Summer Holiday #17 : Fade

Encore une nuit à rêver de mon chat. dans mes rêves il est vivant et il vient sauter sur mon lit en ronronnant, et là j’ouvre les yeux mais non il n’est pas là, il se fait bouffer par les vers dans le jardin. Du coup je me met encore à pleurer dans le silence de cette nuit sombre et humide.

Donc, non je ne suis pas sorti d’affaire, ce souvenir traumatisant est encore plus gros que les autres, lorsque je tente de le mettre dans ma boite à traumatismes, il déborde et m’empêche de fermer complémentent le couvercle. Du coup certaines nuits il y a des bouts qui sortent et qui viennent ramper dans mes rêves.

Que faire pour me changer les idées ? Sortir voir des gens ? Dur de trouver des gens disponibles parmi les trois personnes qui me supportent. Boire ? Non, l’alcool n’arrange rien et je ne le supporte plus vraiment. Manger un truc sympa ? Et bien c’est encore non, depuis la mort de mon chat plus rien n’a de goût pour moi, je n’ai plus d’envies, plus de motivations. Ma musique est devenue terne et sans âme, la nourriture a un goût de sable et je n’ai plus aucun projet dans ma vie présente et à venir.

Je crois que cette fois c’est la bonne, j’ai perdu mon âme.

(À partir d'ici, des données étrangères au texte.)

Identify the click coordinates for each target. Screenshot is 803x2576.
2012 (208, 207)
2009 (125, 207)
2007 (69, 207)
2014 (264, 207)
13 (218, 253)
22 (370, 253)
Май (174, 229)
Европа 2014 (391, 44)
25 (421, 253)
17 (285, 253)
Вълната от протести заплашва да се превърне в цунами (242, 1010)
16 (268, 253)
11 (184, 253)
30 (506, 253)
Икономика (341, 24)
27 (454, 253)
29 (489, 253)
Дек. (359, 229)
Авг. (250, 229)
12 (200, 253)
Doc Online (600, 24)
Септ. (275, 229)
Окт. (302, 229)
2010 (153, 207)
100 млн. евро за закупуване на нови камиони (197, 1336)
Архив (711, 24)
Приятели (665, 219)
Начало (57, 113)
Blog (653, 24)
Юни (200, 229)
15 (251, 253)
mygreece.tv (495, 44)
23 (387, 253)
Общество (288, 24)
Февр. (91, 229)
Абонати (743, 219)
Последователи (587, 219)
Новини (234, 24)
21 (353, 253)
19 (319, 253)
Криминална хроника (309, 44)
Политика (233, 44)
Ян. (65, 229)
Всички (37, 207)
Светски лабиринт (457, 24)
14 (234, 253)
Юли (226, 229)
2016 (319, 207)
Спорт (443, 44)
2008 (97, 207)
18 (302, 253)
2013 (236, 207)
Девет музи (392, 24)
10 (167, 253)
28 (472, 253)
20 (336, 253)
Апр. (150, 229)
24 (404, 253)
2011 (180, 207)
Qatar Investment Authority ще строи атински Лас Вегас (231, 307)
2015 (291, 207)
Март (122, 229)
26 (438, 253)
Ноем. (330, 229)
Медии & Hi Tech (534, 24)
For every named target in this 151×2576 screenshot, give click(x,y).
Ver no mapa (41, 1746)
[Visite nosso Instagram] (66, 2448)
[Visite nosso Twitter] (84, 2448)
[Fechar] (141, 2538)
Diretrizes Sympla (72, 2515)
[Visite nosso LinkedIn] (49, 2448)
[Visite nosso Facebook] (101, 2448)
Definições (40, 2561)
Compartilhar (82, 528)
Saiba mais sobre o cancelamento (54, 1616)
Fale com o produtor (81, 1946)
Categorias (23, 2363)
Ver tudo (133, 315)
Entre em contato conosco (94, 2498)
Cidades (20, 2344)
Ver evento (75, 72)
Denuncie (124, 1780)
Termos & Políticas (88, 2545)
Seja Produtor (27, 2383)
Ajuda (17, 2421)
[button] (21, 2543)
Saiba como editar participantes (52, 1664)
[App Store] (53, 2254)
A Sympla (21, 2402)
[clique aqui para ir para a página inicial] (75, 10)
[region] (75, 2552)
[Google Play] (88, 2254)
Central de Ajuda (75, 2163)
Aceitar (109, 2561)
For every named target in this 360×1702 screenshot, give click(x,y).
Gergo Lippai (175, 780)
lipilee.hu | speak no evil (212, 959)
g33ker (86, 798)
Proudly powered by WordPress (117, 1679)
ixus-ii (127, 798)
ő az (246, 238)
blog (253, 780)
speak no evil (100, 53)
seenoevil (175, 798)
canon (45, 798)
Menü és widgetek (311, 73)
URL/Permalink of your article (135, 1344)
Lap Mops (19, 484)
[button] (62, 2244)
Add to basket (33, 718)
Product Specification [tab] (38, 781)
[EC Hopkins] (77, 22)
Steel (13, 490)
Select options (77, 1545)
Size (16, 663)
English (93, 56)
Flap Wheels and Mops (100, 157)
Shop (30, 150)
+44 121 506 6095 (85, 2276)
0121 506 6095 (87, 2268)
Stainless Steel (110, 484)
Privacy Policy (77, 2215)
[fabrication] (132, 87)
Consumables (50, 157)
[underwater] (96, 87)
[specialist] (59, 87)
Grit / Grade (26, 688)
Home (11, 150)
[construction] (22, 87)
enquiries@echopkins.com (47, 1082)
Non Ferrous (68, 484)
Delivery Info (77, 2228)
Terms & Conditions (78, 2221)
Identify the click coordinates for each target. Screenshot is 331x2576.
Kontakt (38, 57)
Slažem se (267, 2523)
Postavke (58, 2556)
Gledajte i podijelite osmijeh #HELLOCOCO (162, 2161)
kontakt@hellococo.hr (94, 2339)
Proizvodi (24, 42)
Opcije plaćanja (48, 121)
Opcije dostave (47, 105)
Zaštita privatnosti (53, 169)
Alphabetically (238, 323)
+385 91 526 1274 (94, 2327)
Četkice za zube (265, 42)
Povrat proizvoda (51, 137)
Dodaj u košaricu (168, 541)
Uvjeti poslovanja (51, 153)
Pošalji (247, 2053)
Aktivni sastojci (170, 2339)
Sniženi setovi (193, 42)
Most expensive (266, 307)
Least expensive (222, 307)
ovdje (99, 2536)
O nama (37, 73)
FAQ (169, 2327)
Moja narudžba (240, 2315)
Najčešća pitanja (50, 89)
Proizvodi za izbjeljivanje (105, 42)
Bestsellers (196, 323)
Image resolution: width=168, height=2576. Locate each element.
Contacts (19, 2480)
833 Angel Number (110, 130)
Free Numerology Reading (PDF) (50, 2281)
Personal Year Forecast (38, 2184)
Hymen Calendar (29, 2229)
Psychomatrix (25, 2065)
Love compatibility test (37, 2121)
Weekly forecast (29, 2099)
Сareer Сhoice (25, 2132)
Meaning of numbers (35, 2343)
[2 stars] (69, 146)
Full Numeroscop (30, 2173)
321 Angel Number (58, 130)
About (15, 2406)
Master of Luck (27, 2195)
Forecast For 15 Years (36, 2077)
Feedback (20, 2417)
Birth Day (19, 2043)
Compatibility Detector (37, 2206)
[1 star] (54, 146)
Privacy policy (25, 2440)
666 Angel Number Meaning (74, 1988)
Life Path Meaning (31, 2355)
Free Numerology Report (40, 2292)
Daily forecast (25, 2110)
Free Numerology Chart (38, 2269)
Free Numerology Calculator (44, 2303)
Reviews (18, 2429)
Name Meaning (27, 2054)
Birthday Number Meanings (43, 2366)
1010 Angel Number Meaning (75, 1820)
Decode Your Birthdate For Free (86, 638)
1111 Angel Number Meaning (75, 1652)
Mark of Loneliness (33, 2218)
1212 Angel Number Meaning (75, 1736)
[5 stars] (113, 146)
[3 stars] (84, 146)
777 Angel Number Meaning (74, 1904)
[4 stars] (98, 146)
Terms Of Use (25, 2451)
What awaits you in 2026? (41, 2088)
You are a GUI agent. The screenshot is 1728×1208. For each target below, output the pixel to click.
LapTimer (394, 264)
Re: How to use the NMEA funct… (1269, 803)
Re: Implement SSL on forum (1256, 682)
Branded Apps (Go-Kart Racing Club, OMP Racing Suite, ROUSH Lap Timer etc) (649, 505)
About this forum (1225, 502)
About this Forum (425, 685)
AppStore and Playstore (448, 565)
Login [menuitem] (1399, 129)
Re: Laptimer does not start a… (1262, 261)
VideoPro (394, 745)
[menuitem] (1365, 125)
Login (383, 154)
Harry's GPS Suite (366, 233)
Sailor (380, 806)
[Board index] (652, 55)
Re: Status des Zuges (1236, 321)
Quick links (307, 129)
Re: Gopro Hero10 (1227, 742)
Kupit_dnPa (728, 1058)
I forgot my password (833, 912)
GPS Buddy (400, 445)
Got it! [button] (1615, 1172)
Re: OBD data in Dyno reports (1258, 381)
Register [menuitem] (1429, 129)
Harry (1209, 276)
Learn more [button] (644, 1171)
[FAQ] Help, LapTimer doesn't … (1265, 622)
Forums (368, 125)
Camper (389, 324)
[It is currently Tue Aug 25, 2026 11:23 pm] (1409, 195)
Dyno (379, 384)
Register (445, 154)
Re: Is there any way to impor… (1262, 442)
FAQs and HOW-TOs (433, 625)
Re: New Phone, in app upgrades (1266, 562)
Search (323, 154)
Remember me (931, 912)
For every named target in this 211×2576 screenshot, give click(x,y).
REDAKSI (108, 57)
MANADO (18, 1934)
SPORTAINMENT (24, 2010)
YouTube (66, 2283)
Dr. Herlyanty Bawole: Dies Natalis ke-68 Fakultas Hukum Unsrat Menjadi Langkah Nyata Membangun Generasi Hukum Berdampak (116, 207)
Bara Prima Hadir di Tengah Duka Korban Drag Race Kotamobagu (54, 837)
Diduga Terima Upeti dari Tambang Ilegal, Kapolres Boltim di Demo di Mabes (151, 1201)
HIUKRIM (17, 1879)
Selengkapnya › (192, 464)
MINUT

Je l’ai usée en pleurant et en criant à quatre pattes dans le jardin sous la pluie après avoir creusé un trou pour y enfouir mon plus proche ami.

Je ne peux pas rester comme ça sinon je pense que je vais finir par tomber malade pour de bon. Cette boule au ventre que je porte depuis deux semaines est toujours bien là et me fait vraiment souffrir en me causant des nausées et des idées très noires.

Mais comment faire? Ma recherche de chat est tombée dans une impasse car ma mère semble désormais apprécier de ne plus avoir d’animaux, forcément, une fois mon chat entré dans la grande vieillesse, elle lui avait fermé la porte de sa chambre. Du coup il s’était beaucoup plus attaché à moi, et en mode siamois c’est quasi fusionnel.

Je dois donc trouver ma résilience ailleurs et seul.

Histoire de clouer une bonne fois pour toute le couvercle de ma boite à traumatismes quitte à en fabriquer une autre pour le prochain désastre qui se prépare déjà pour moi qui n’ai qu’un seul destin, celui de souffrir jusqu’au bout.